> **TASK DIRECTIONS**
Copy the following entries word for word.

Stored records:
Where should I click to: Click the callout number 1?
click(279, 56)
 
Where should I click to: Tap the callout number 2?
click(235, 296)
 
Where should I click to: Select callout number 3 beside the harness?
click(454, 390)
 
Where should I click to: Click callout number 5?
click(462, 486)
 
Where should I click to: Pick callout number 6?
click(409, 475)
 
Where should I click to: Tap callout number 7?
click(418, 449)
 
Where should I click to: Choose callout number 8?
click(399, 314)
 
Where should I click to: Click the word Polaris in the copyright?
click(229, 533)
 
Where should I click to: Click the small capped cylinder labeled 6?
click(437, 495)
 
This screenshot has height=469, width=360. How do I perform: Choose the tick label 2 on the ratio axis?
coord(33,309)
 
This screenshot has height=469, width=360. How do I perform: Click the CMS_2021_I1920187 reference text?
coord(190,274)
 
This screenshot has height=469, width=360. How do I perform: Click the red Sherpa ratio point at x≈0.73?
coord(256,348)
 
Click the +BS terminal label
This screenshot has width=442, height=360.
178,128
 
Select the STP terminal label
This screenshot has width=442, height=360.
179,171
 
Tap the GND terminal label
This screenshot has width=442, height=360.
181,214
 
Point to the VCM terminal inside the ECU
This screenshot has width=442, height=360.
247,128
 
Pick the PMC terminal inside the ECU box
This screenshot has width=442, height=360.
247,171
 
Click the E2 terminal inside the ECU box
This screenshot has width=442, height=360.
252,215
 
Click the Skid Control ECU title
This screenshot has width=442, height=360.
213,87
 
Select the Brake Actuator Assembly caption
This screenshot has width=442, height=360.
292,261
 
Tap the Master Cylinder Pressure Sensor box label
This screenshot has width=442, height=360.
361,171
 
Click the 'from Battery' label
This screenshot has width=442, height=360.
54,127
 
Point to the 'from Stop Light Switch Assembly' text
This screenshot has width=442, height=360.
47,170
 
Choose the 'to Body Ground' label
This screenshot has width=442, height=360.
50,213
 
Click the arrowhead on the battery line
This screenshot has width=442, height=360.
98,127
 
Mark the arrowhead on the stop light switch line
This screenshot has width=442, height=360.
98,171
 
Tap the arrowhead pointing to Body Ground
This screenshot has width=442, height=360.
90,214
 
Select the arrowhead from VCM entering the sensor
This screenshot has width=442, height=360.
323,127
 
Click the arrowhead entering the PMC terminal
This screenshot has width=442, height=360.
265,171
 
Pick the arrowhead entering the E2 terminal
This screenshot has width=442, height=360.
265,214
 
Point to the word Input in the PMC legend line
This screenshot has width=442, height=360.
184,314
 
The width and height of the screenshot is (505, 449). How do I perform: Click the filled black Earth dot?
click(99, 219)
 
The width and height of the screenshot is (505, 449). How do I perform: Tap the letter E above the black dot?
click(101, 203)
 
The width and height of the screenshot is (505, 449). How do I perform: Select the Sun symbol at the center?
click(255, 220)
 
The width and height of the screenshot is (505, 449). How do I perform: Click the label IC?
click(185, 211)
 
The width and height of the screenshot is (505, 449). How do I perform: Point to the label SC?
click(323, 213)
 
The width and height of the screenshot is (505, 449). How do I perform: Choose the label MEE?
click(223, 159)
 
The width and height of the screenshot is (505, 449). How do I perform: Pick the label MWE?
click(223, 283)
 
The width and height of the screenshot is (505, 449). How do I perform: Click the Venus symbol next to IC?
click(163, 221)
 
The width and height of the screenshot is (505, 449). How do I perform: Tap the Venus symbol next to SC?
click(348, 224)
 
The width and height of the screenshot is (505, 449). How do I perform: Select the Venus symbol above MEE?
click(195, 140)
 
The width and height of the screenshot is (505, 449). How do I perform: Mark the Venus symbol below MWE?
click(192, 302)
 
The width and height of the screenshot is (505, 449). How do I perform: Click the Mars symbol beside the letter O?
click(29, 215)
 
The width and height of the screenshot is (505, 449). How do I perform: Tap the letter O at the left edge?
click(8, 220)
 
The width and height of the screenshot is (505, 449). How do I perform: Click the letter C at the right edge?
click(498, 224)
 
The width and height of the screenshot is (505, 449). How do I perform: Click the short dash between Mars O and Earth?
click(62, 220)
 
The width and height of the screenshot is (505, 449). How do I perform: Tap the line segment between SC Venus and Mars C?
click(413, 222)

> **RESPONSE BELOW**
Where should I click to: Click the callout number 1?
click(279, 56)
 
Where should I click to: Tap the callout number 2?
click(235, 296)
 
Where should I click to: Select callout number 3 beside the harness?
click(454, 390)
 
Where should I click to: Click callout number 5?
click(462, 486)
 
Where should I click to: Pick callout number 6?
click(409, 475)
 
Where should I click to: Tap callout number 7?
click(418, 449)
 
Where should I click to: Choose callout number 8?
click(399, 314)
 
Where should I click to: Click the word Polaris in the copyright?
click(229, 533)
 
Where should I click to: Click the small capped cylinder labeled 6?
click(437, 495)
 
This screenshot has height=469, width=360. How do I perform: Choose the tick label 2 on the ratio axis?
coord(33,309)
 
This screenshot has height=469, width=360. How do I perform: Click the CMS_2021_I1920187 reference text?
coord(190,274)
 
This screenshot has height=469, width=360. How do I perform: Click the red Sherpa ratio point at x≈0.73?
coord(256,348)
 
Click the +BS terminal label
This screenshot has width=442, height=360.
178,128
 
Select the STP terminal label
This screenshot has width=442, height=360.
179,171
 
Tap the GND terminal label
This screenshot has width=442, height=360.
181,214
 
Point to the VCM terminal inside the ECU
This screenshot has width=442, height=360.
247,128
 
Pick the PMC terminal inside the ECU box
This screenshot has width=442, height=360.
247,171
 
Click the E2 terminal inside the ECU box
This screenshot has width=442, height=360.
252,215
 
Click the Skid Control ECU title
This screenshot has width=442, height=360.
213,87
 
Select the Brake Actuator Assembly caption
This screenshot has width=442, height=360.
292,261
 
Tap the Master Cylinder Pressure Sensor box label
This screenshot has width=442, height=360.
361,171
 
Click the 'from Battery' label
This screenshot has width=442, height=360.
54,127
 
Point to the 'from Stop Light Switch Assembly' text
This screenshot has width=442, height=360.
47,170
 
Choose the 'to Body Ground' label
This screenshot has width=442, height=360.
50,213
 
Click the arrowhead on the battery line
This screenshot has width=442, height=360.
98,127
 
Mark the arrowhead on the stop light switch line
This screenshot has width=442, height=360.
98,171
 
Tap the arrowhead pointing to Body Ground
This screenshot has width=442, height=360.
90,214
 
Select the arrowhead from VCM entering the sensor
This screenshot has width=442, height=360.
323,127
 
Click the arrowhead entering the PMC terminal
This screenshot has width=442, height=360.
265,171
 
Pick the arrowhead entering the E2 terminal
This screenshot has width=442, height=360.
265,214
 
Point to the word Input in the PMC legend line
This screenshot has width=442, height=360.
184,314
 
The width and height of the screenshot is (505, 449). How do I perform: Click the filled black Earth dot?
click(99, 219)
 
The width and height of the screenshot is (505, 449). How do I perform: Tap the letter E above the black dot?
click(101, 203)
 
The width and height of the screenshot is (505, 449). How do I perform: Select the Sun symbol at the center?
click(255, 220)
 
The width and height of the screenshot is (505, 449). How do I perform: Click the label IC?
click(185, 211)
 
The width and height of the screenshot is (505, 449). How do I perform: Point to the label SC?
click(323, 213)
 
The width and height of the screenshot is (505, 449). How do I perform: Choose the label MEE?
click(223, 159)
 
The width and height of the screenshot is (505, 449). How do I perform: Pick the label MWE?
click(223, 283)
 
The width and height of the screenshot is (505, 449). How do I perform: Click the Venus symbol next to IC?
click(163, 221)
 
The width and height of the screenshot is (505, 449). How do I perform: Tap the Venus symbol next to SC?
click(348, 224)
 
The width and height of the screenshot is (505, 449). How do I perform: Select the Venus symbol above MEE?
click(195, 140)
 
The width and height of the screenshot is (505, 449). How do I perform: Mark the Venus symbol below MWE?
click(192, 302)
 
The width and height of the screenshot is (505, 449). How do I perform: Click the Mars symbol beside the letter O?
click(29, 215)
 
The width and height of the screenshot is (505, 449). How do I perform: Tap the letter O at the left edge?
click(8, 220)
 
The width and height of the screenshot is (505, 449). How do I perform: Click the letter C at the right edge?
click(498, 224)
 
The width and height of the screenshot is (505, 449). How do I perform: Click the short dash between Mars O and Earth?
click(62, 220)
 
The width and height of the screenshot is (505, 449). How do I perform: Tap the line segment between SC Venus and Mars C?
click(413, 222)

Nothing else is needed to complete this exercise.